O que é um baile funk? Como se organiza a economia das favelas? Qual foi o impacto das intervenções militares na periferia carioca? A enciclopédia “WikiFavelas” quer responder a estas e outras perguntas, reunindo o conhecimento popular e acadêmico sobre estas comunidades, onde moram um em cada cinco moradores.
O acervo acadêmico sobre as comunidades “é extremamente fragmentado. [São estudadas] de diferentes disciplinas: geografia, história, antropologia, museologia; mas não há um conhecimento agregado sobre as favelas”, explicou à AFP Sonia Fleury, pesquisadora da Fundação Oswaldo Cruz (Fiocruz) e coordenadora do projeto “WikiFavelas: Dicionário de Favelas Marielle Franco”.
Desde que começou a trabalhar neste projeto, Fleury percebeu uma “efervescência cultural muito grande” nestas comunidades, “um esforço enorme de resgatar a memória, documentos que os moradores possuem e que estão se transformando em centros de estudos, em museus, grupos culturais”.
Dali surgiu a ideia de criar uma plataforma virtual que permitisse estender “pontes”: por um lado, sistematizar e colocar à disposição do público em geral o conhecimento “extremamente complexo, rico” que os moradores das favelas têm de seus próprios territórios; e, por outro, devolver a estas comunidades os conteúdos produzidos no âmbito acadêmico com base em estudos realizados nas favelas.
O resultado é uma página em construção, alimentada por dezenas de colaboradores que possam propor novos conteúdos e alterar os já existentes, respeitando as regras definidas por um Conselho Editorial composto por acadêmicos e estudiosos nas favelas, muitos deles nascidos nos mesmos bairros.
Exemplo disso foi a vereadora Marielle Franco, nascida na favela da Maré e assassinada em 14 de março de 2018, aos 38 anos.

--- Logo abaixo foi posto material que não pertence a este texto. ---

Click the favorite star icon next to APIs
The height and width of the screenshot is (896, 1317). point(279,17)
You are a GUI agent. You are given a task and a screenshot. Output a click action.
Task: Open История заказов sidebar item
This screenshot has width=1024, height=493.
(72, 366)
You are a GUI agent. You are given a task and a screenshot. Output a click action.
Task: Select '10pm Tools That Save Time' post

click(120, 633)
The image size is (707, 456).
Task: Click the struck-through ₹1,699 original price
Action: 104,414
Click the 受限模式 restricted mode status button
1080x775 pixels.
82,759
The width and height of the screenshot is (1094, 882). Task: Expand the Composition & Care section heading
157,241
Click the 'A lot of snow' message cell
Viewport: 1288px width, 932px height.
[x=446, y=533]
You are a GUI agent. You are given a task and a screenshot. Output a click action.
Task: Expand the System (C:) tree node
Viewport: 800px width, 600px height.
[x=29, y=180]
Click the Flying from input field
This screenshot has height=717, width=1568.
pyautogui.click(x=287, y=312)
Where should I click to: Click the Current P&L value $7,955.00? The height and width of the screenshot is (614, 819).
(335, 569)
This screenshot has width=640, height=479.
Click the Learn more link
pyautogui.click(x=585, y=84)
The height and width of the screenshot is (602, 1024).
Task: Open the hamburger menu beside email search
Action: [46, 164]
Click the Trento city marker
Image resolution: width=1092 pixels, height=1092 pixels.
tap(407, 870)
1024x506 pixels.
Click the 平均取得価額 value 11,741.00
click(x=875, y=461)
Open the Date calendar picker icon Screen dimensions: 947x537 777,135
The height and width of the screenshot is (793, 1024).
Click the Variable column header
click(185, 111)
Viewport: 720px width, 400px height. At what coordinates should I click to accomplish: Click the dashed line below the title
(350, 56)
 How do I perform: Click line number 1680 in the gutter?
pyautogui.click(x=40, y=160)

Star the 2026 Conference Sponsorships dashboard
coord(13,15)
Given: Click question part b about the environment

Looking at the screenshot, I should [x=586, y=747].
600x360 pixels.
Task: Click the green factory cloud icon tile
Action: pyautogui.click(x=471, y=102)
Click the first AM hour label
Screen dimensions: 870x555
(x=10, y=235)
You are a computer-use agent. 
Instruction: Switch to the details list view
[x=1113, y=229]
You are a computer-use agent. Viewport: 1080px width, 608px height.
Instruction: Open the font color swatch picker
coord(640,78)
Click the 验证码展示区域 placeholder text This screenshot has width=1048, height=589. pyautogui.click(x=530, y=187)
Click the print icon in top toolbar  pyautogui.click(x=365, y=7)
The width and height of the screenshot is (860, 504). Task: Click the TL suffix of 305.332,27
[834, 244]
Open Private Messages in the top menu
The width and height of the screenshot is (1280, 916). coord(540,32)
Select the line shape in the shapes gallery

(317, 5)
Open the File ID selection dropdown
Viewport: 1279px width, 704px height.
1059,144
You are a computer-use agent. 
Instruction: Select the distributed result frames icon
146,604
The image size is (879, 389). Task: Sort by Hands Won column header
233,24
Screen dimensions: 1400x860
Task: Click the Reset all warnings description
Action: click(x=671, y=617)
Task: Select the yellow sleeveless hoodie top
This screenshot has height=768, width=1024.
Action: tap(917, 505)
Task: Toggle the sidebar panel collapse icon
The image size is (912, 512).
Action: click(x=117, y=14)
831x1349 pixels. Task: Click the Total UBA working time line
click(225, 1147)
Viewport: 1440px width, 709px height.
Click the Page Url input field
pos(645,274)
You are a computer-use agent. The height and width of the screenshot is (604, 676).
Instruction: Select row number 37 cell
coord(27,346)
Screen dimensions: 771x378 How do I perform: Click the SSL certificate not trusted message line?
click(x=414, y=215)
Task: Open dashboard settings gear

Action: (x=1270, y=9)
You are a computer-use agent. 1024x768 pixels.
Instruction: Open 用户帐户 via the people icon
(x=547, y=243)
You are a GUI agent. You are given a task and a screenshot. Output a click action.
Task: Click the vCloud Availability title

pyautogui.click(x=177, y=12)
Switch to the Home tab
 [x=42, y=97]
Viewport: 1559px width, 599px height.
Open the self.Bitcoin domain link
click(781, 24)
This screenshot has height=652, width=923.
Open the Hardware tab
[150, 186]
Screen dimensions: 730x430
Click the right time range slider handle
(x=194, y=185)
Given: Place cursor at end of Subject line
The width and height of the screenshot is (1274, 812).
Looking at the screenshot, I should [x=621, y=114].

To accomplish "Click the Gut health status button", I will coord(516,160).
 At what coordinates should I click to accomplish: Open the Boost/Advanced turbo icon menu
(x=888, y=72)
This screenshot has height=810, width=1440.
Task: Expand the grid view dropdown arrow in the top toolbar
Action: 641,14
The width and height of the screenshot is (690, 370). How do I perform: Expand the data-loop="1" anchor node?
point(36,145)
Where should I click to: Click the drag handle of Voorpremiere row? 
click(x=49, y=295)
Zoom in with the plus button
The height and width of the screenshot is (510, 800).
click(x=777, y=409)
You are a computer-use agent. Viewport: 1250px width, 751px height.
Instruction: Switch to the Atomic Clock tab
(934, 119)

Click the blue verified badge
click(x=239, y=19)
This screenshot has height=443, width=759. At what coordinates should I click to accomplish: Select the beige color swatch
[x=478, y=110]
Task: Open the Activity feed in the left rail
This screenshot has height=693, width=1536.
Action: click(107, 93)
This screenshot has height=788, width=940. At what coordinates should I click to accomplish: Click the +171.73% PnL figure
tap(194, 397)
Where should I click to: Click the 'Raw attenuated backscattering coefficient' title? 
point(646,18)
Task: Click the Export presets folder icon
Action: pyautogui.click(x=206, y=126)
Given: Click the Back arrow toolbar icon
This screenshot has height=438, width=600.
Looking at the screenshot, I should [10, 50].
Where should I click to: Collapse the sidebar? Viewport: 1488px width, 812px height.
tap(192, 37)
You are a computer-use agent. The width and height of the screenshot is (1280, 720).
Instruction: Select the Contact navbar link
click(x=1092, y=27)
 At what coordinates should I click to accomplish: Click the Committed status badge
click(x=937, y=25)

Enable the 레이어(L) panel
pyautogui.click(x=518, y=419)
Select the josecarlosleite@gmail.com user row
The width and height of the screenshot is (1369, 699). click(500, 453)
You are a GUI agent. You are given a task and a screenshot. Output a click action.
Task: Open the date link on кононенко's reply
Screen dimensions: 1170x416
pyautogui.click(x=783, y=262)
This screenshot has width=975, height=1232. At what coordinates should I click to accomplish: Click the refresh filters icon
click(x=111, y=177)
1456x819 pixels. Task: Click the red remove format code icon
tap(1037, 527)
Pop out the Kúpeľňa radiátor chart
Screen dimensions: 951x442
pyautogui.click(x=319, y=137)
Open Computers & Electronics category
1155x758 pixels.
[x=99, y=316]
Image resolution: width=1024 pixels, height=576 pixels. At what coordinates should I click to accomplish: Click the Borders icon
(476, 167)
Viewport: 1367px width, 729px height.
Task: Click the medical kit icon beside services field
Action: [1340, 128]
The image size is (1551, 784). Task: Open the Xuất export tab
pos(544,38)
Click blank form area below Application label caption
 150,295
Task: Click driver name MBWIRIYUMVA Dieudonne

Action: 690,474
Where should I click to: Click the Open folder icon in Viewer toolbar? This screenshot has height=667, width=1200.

Sua dissertação de mestrado, sobre o programa de Polícia Pacificadora, implantado nas favelas na última década, deu origem a um dos artigos da nova enciclopédia.
Para seu lançamento, em 10 de abril, os organizadores reuniram cerca de 150 com definições, análises, relatos e conteúdos relacionados a políticas públicas, atividades culturais e história de comunidades do Rio de Janeiro.
– Definições –
O Wikifavelas.com.br pode ser considerado um guia das comunidades, as quais, embora estejam estreitamente vinculados ao resto da cidade, permanecem invisíveis para quem não passa por elas diariamente.
À lista de instituições de referência, de massacres que marcaram sua história e filmes sobre seus moradores, somam-se definições de personalidades e fenômenos próprios.
Alguns deles:
“Milícias: grupos criminosos formados e dirigidos por agentes de segurança do Estado”, que “estabelecem o controle e o monopólio de serviços e bens a partir do controle armado das favelas, comunidades, bairros e cidades”.
“Dono do morro”: “chefe do tráfico de drogas que reivindica não só o controle armado dos pontos de venda de drogas – ‘bocas de fumo’ -, mas também dos territórios que os circunscrevem”; agem “como árbitros de litígios (…), podem cobrar taxas sobre atividades econômicas, financiam eventos culturais e realizam políticas assistenciais”.
“Rolezinho: era um simples passeio entre amigos, que virou uma afirmação de identidades e estilos, quando foram proibidos em lugares como shoppings. Hoje, é uma manifestação cultural e conjunta da juventude, de afirmação e busca de seu direito à cidade”.
– “Pluralidade de narrativas” –
Por que não ficar com as definições destes conceitos em páginas como o Wikipedia? Para fomentar a “pluralidade de narrativas”, justifica Fleury.
Em enciclopédias “neutras”, como a Wikipedia, “a palavra Favela sempre foi usada como um adjetivo pejorativo: ‘Isso é coisa de favelado’. Não concordamos com os termos neutros do Wikipedia, não somos neutros. Temos uma posição em relação à perspectiva emancipatória da cidadania e da cidade”, afirma.
Por “opção política”, a WikiFavelas não distingue o conhecimento produzido “em centros de excelência” daquele produzido na favela.
“São todos intelectuais orgânicos que estão pensando uma realidade que transcende, porque é a realidade de uma cidade”, explica Fleury.
De acordo com o Instituto Brasileiro de Geografia e Estatísticas (IBGE), 22,2% dos cariocas viviam em favelas em 2010, data do último censo demográfico nacional.